By: Derek Hawkins//April 13, 2020//
7th Circuit Court of Appeals
Case Name: Carolyn Mascow, et al. v. Board of Education of Franklin Park School District No. 84; et al.
Case No.: 19-2563
Officials: BAUER, EASTERBROOK, and MANION, Circuit Judges.
Focus: Due Process Violation
Carolyn Mascow, a teacher who had tenure under Illinois law, was laid off in 2017. Because her latest rating was “unsatisfactory,” she was not only first in line for layoff when the school lost one position but also lacked any recall rights if the school district began hiring again—as it did. She contends in this suit under 42 U.S.C. §1983 that the Due Process Clause of the Fourteenth Amendment entitled her to a hearing before the layoff and that the “unsatisfactory” rating violated the First Amendment, applied to the states through the Fourteenth. The district court dismissed the due-process claim on the pleadings and in a second order granted summary judgment to defendants on the first-amendment claim. 2019 U.S. Dist. LEXIS 120074 (N.D. Ill. July 18, 2019).
Local 571 of the Illinois Federation of Teachers joined Mascow as a plaintiff.
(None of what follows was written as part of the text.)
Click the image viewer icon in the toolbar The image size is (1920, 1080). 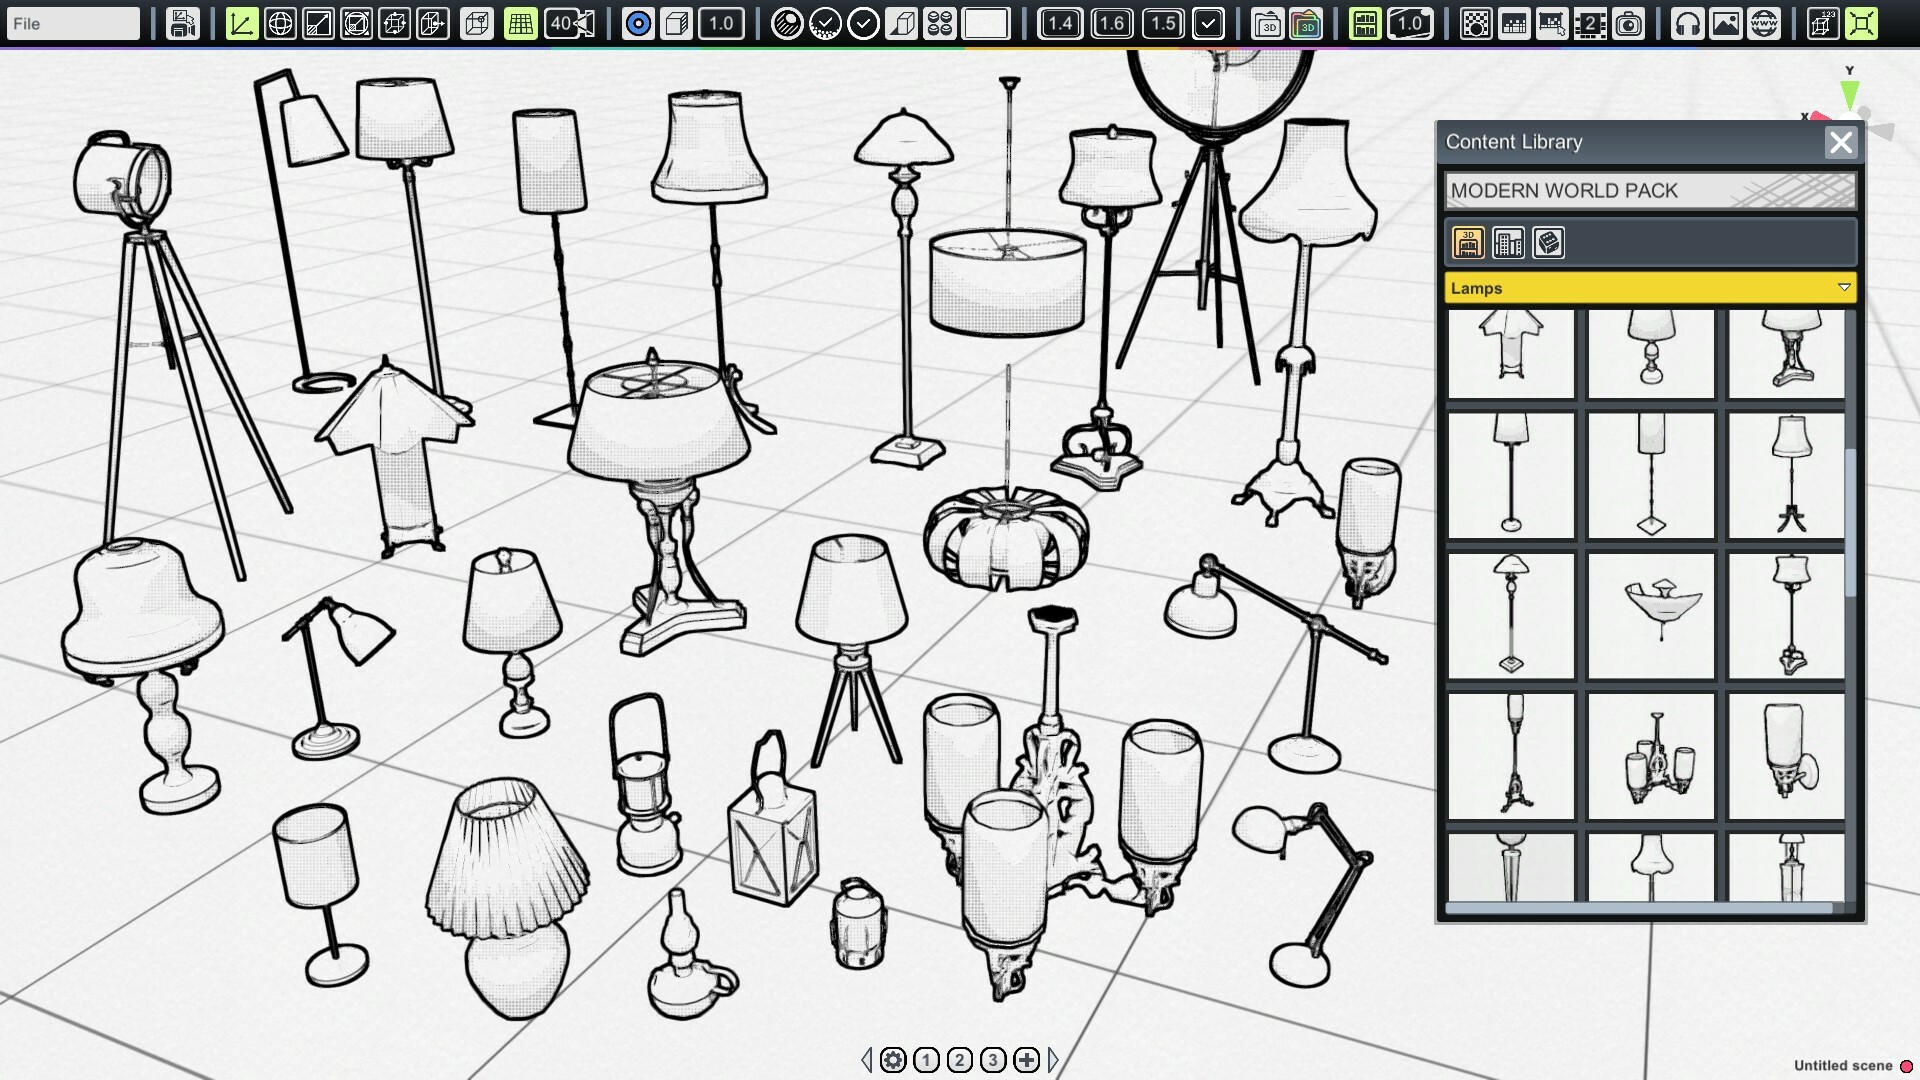click(x=1725, y=23)
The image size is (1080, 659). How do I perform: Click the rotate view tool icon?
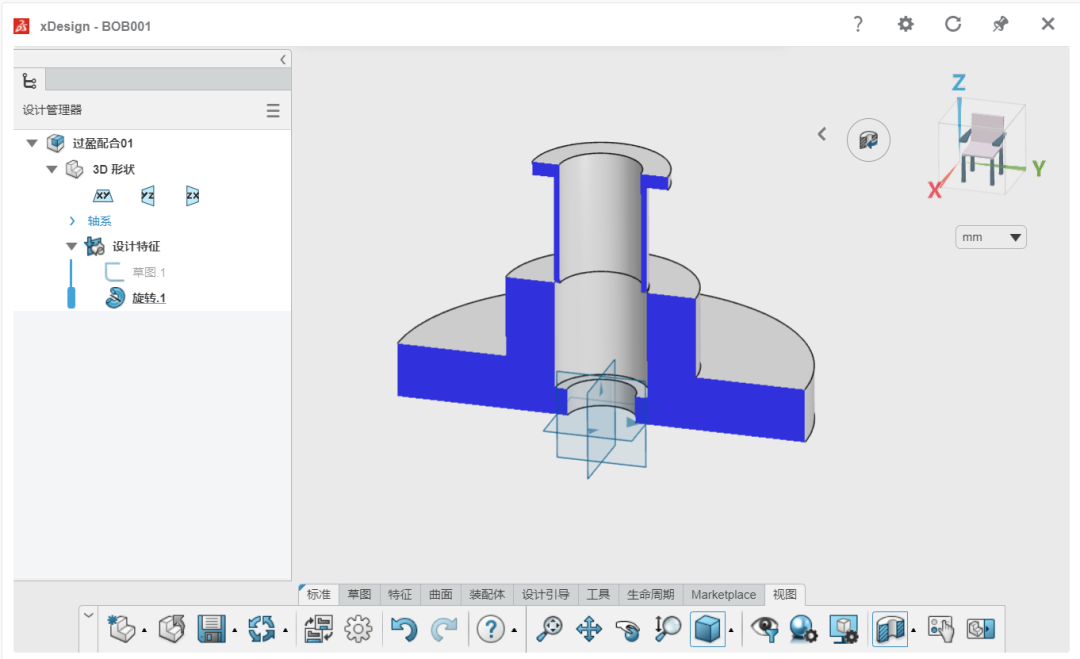(x=627, y=629)
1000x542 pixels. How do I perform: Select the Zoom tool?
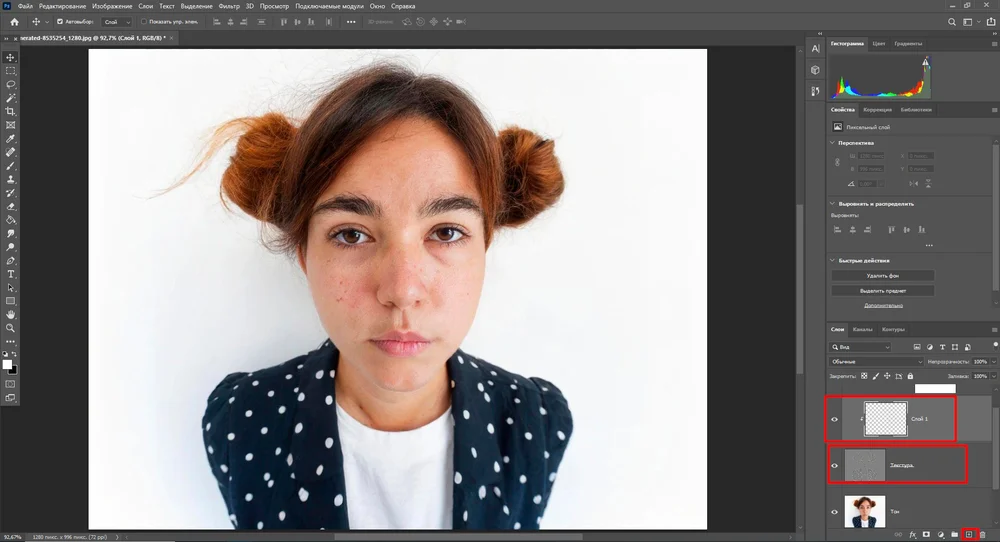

Although the notice of appeal named both Mascow and Local 571, their joint brief does not make any argument on the Union’s behalf. We treat its claims as abandoned. The problem with this potential subject is that Mascow was rated “unsatisfactory” in February 2017, one month before being told that she would be laid off (and four months ahead of the layoff’s effective date). If she had an opportunity for a hearing when she received the “unsatisfactory” rating, she would not be entitled to a second hearing when laid off. And it would not matter whether she used or bypassed an opportunity in February 2017; a state need not offer more than one opportunity for a hearing about a subject.
Neither Illinois nor Mascow’s school district offers a formal process for contesting a rating. The litigants agree, however, that teachers have informal opportunities to seek review. Neither the district judge nor the parties’ briefs in this court address just how teachers can obtain review of their ratings and whether those opportunities satisfy the constitutional need for “some kind of hearing.” Goss, 419 U.S. at 579 (emphasis in original). Neither the district judge nor the litigants has attempted to apply the approach prescribed by Mathews v. Eldridge, 424 U.S. 319 (1976), for determining what kind of process is due in a given situation. It would be inappropriate for an appellate court to try to resolve these subjects without briefs focused on the vital issues. They should be considered first by the district court.
The judgment is vacated to the extent that it addresses Mascow’s claim under the Due Process Clause and otherwise is affirmed. The case is remanded for proceedings consistent with this opinion.